Years later these applications (breathing imitations of frankensteins monster) rise up again to cause yet another “engaging” experience. This is typically the point where everyone has adapted to everything, the run departement knows that the world is not perfect but has accepted the situation.
But now that application is so slow in production, that people call for help and solutions. Unfortunately this is often again a squeeze situation (if it would’nt be considered urgent by management it would not have been brought up), so the drama developes again. Experts are invited to fix it in “as fast as you can” and new hardware is beeing ordered (despite nobody even previously analyzing that application in depth). But now things are different, actually worse. Because you do not have any low hanging fruits, those were collected by the initial go live fire departement. So we have an application with almost exclusively design driven performance problems which require an in depth analysis, without the time to do so. In addition you do not have a fresh application anymore – years in production have added a ton of changes, workarounds and features. Sumed up: Peace of cake!
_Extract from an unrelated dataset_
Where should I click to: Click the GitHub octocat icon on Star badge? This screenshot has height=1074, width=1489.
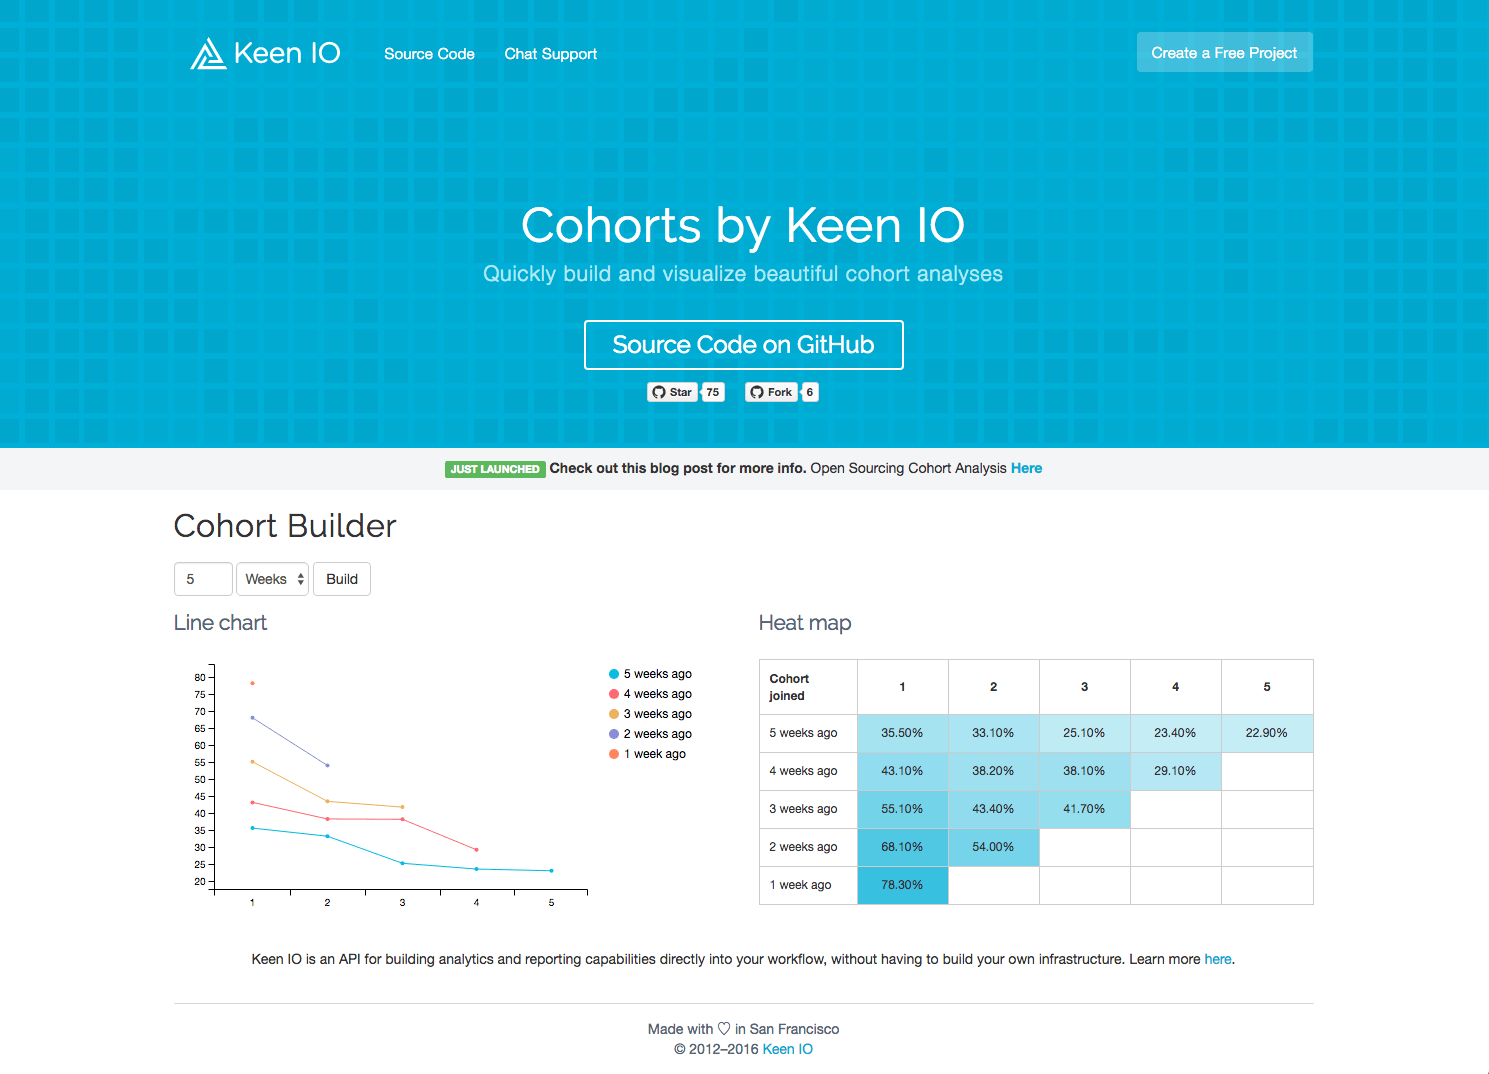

Change your perception of performance
This does not have to be the way things develop, really! I know my view on performance tuning differs from that of my colleagues, but what I also try to communicate is that performance is a currency. A currency you can stack up when it is cheap to do so.
You can save up for unbenefitial changes in hardware prices ( Anyone checked RAM prices recently?), for new features you would like to design and implement, or simply to have a buffer you can use on the operational level to give your organisation the ability to recover from unexpected errors without appearing in the news. After all people do not often complain about HP reserves in their car, even if they do not use them every day.
Now really good performance tuning results do require effort and the right people to do so, but since you will probably have to do it at some point in time – do it before you actually get into a squeeze situation. Quality work takes time, you do not have that luxury in a squeeze.